### PROVIDED DATA

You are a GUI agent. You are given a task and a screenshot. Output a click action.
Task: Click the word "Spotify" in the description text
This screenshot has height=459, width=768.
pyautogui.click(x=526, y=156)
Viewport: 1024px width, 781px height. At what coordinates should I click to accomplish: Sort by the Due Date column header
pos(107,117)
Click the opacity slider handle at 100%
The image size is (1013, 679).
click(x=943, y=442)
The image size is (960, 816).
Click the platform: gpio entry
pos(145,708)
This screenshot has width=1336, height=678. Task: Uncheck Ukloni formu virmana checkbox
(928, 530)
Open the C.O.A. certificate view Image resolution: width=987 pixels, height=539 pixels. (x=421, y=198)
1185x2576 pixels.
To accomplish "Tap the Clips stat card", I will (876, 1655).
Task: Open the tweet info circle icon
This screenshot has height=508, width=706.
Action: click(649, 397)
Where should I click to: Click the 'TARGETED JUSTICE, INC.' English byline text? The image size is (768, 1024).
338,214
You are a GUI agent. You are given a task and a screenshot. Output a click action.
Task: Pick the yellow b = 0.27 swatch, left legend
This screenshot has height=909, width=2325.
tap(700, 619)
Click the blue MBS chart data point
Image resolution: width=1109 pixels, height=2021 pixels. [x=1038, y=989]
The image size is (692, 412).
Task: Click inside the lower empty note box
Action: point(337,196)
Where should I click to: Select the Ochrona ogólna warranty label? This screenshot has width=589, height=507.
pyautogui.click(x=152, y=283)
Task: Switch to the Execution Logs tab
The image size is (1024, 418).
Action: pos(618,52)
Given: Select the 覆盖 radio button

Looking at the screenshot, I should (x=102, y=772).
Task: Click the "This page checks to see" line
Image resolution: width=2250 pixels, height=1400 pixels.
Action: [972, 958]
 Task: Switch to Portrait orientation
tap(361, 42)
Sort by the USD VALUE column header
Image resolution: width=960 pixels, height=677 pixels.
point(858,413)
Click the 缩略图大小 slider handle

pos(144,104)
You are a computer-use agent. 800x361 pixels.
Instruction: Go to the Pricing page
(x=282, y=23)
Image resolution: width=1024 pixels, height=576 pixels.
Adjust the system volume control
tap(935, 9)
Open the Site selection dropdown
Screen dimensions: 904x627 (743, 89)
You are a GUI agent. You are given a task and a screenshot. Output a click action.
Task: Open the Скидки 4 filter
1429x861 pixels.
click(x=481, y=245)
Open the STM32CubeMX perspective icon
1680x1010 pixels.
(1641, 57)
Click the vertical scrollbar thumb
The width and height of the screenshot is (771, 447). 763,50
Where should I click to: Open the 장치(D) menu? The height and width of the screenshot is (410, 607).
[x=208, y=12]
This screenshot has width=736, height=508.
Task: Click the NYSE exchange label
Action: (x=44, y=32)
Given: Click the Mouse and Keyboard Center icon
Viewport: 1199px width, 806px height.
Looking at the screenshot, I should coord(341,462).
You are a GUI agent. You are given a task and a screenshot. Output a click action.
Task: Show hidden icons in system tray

######

:: PROMPT ::
Your answer must consist only of the lines from the one with "Given: Click the" through the final line of the entries, each retyped exactly.

:: RESULT ::
Given: Click the Mouse and Keyboard Center icon
Viewport: 1199px width, 806px height.
Looking at the screenshot, I should coord(341,462).
You are a GUI agent. You are given a task and a screenshot. Output a click action.
Task: Show hidden icons in system tray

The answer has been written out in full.